Robert Calvert is probably best known as the conceptual artist who, often in collaboration with Barney Bubbles, constructed overarching frameworks for the band Hawkwind. It was he (writing) and Barney Bubbles (artwork) who put together the Hawklog, an extended piece of writing that accompanied Hawkwind’s second album, In Search of Space, and he conceived of the Space Ritual tour as being based around the dreams of space travellers in suspended animation. Calvert also wrote the lyrics for Hawkwind's best known songs ‘Silver Machine’ and ‘Urban Guerilla’. He took a hiatus from Hawkwind between 73 and 75 rejoining as their chief lyric writer and vocalist for the next four albums which culminated in the album 25 Years On (as Hawklords) and the accompanying booklet about Pan Transcendental Industries. However pre, during and post his involvement with Hawkwind, Calvert maintained a prodigious output releasing two books of poetry, five solo albums, a book and four plays!

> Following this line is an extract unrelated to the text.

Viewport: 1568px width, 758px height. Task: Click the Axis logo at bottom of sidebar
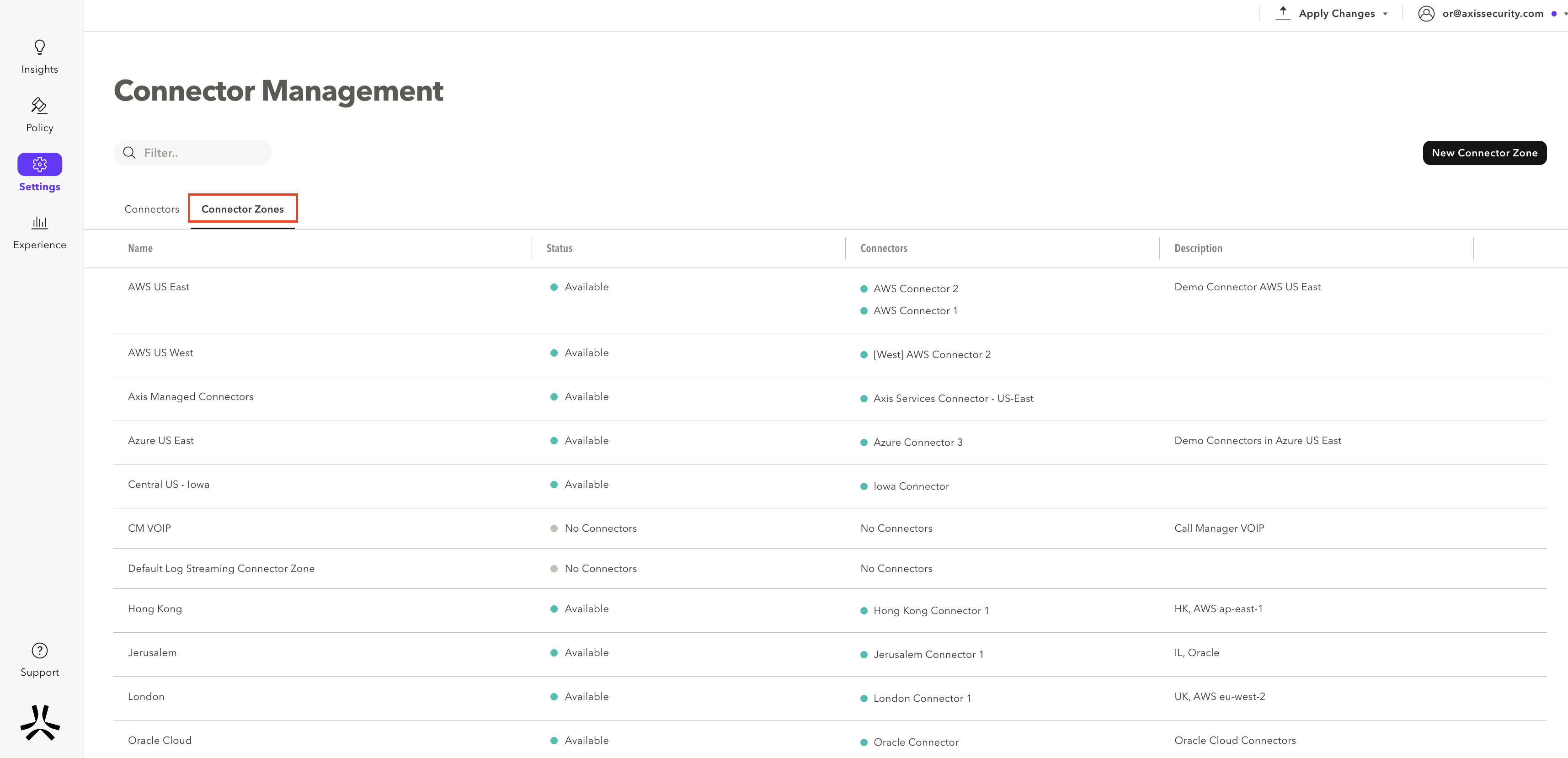coord(40,723)
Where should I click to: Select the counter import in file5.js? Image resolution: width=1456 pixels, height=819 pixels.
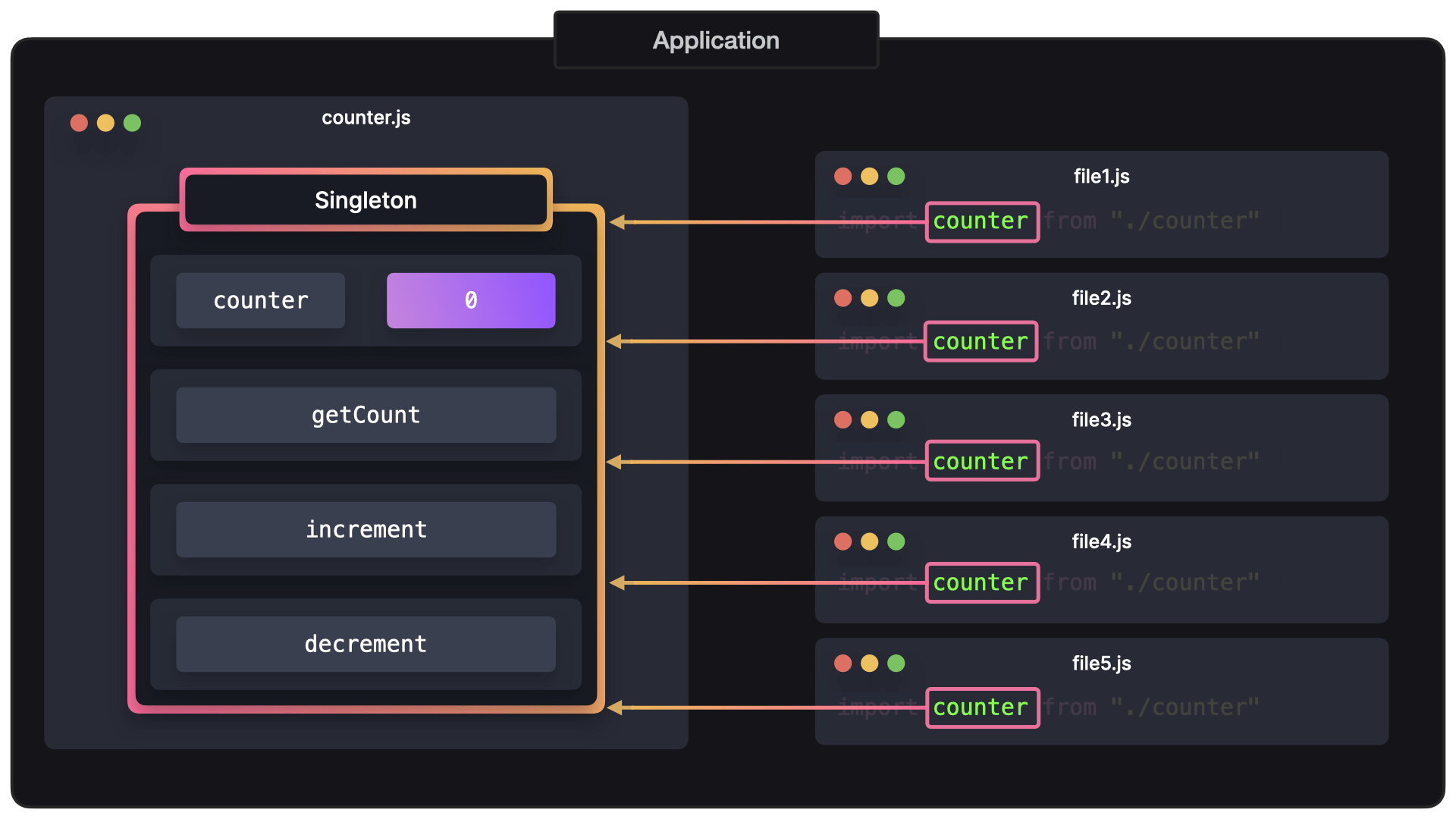[x=982, y=707]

One of those plays, Mirror Mirror, written in 1979 has been put on by Pentameters Theatre, between March 22-26th above the Horseshoe Pub in Hampstead. Pentameters was founded in 1968, and is still run, by Leonie Scott-Matthews, who knew Robert Calvert personally.
Mirror Mirror is a futuristic play set in 2030 that portrays a day in the life of Eleanor Bryant, who initially arrives home excited having bought a psycochromic dress that responds to her interior life with changing colours and patterns. In her apartment is a multiperspectival mirror whose various channels represent her as others perceive her.
The play revolves around the externalising of the interior life of the main character Eleanor, played by Samantha Charles who, I guess, spends 75% of the play on stage alone. The focus is initially on her ambivalent relationship with her new dress but gradually turns to her relationship with the multiperspectival mirror and her concerns over (particularly) her husband’s ‘view’ of her. Eventually she decides to call a technician to fix the mirror as she is sure there must be a fault in its representation of her husband’s image/imagination of her.
I think it was Roland Barthes who observed that the meaning of an art piece is constructed in the interaction of the viewer with that piece, the implication being that an art piece has no stable meaning but is reinterpreted by each interaction. Mirror Mirror was written in 1979 and has probably been interpreted in many different ways in the ensuing forty years. Watching it in 2023 the play seemed to be extraordinarily relevant, foregrounding contemporary socio-cultural themes.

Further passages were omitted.